Desde que el Centro Histórico se recuperó y las pandillas están en prisión, el potencial dinámico del corazón de El Salvador comenzó de forma vibrante.
Lo que durante muchos años fue una ciudad fantasma pasadas las 6 de la tarde, llena de carreras desenfrenadas y angustiosas de los que buscaban llegar a sus casas a la hora que se ponía el sol, se ha convertido ahora en uno de los destinos turísticos más importantes del país.
El aumento de la seguridad ha recuperado la vitalidad de la ciudad. Ahora familias salvadoreñas y visitantes extranjeros caminan tranquilamente después de la medianoche, incluso de madrugada, algo impensable cuando las maras habían convertido la zona en su teatro de operaciones para cometer y organizar delitos.
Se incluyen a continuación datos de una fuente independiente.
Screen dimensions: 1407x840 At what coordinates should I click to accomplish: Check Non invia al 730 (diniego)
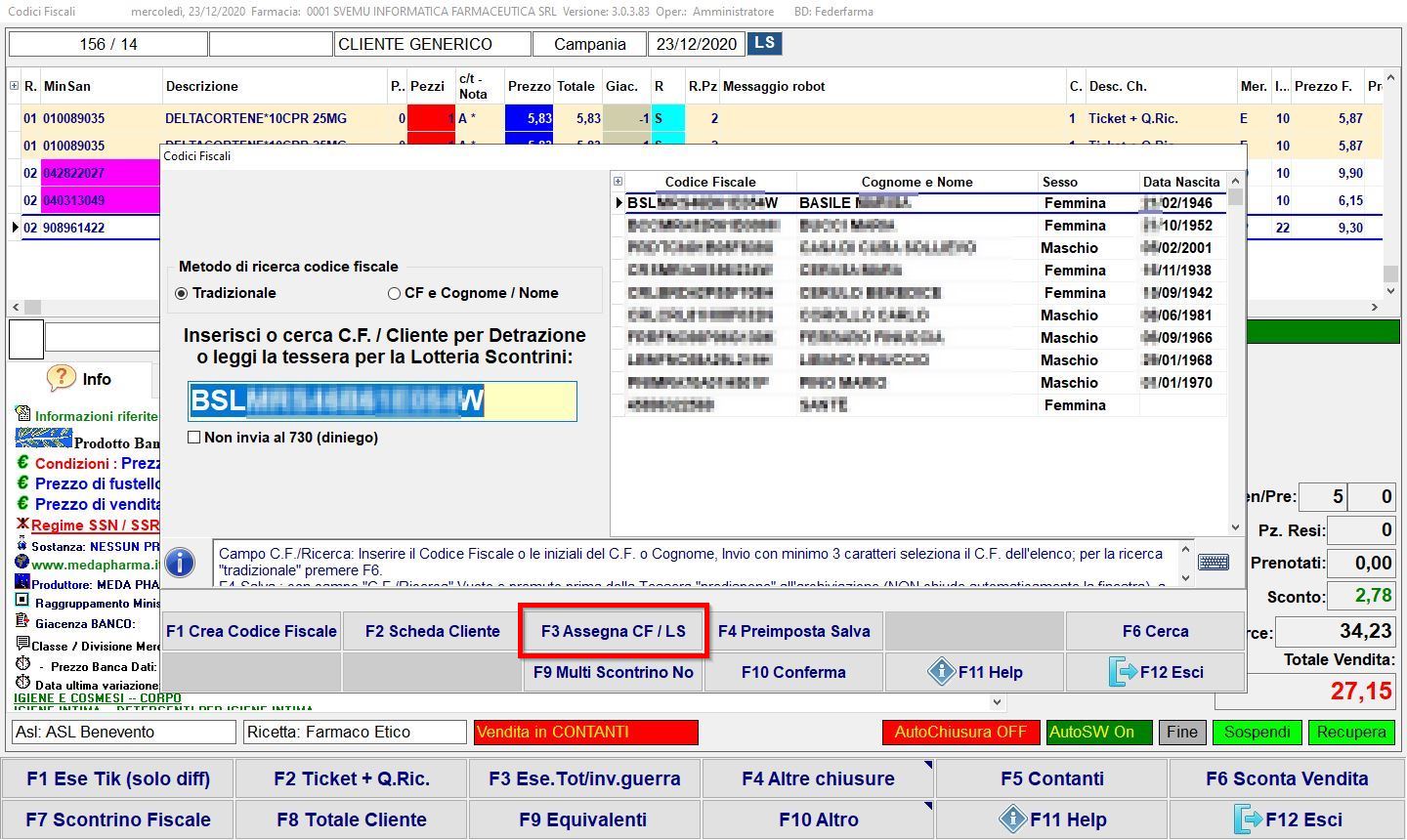(194, 438)
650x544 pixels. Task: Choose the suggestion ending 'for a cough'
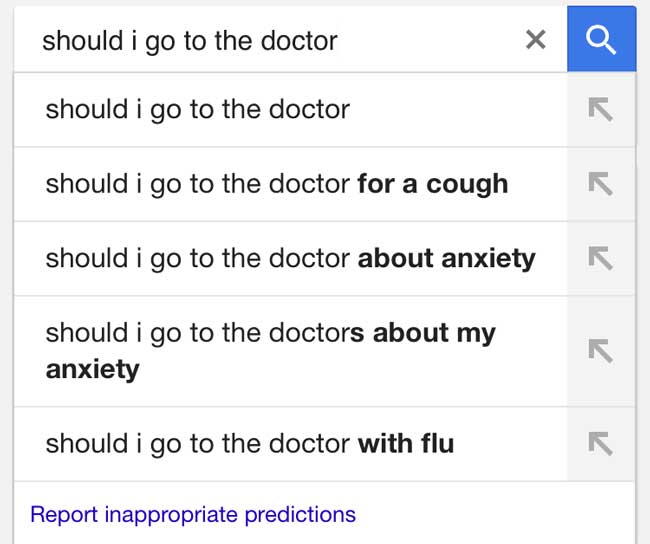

De acuerdo con el economista Stuart B. Donovan, especializado en desarrollo urbanístico y autor de varios estudios de ciudades en Australia y Nueva Zelanda, «el crimen tiene efectos negativos significativos en los resultados urbanos, como los servicios, la productividad y el crecimiento de la población».
Eso es lo que pasaba exactamente en todo el territorio nacional cuando las pandillas dominaban barrios, colonias, cantones y caseríos con la anuencia y complicidad de los gobiernos de ARENA y del FMLN.
A esto se sumaba la condena que caía sobre cualquier joven que veía truncado su futuro, pues su vida corría peligro o era obligado a incorporarse a la pandilla.
La falta de oportunidades provocada por tan alta criminalidad impedía el surgimiento de oportunidades tanto educativas como laborales. Desde temprana edad se dedicaban a trabajar para llevar sustento a sus familias. Pensar en estudiar estaba fuera de sus planes.
La superación de la inseguridad en El Salvador plantea el reto de incorporar en la vida productiva a todos estos jóvenes que antes eran perseguidos por las maras.
Para superar estos problemas, el presidente Nayib Bukele ha lanzado el proyecto más ambicioso de formación en estudios superiores.
Prácticamente, todos los bachilleres continuarán su formación académica con becas en universidades, instituciones de educación superior o de estudios técnicos y vocacionales. Esto permitirá la formación de un fuerte y sano tejido social que mejorará las condiciones de vida de todo el país.
El Salvador vive un proceso de cambios y este, en particular, es profundamente cultural. Ampliará los horizontes e implica una estrecha colaboración del Estado, los docentes, los alumnos y la sociedad civil.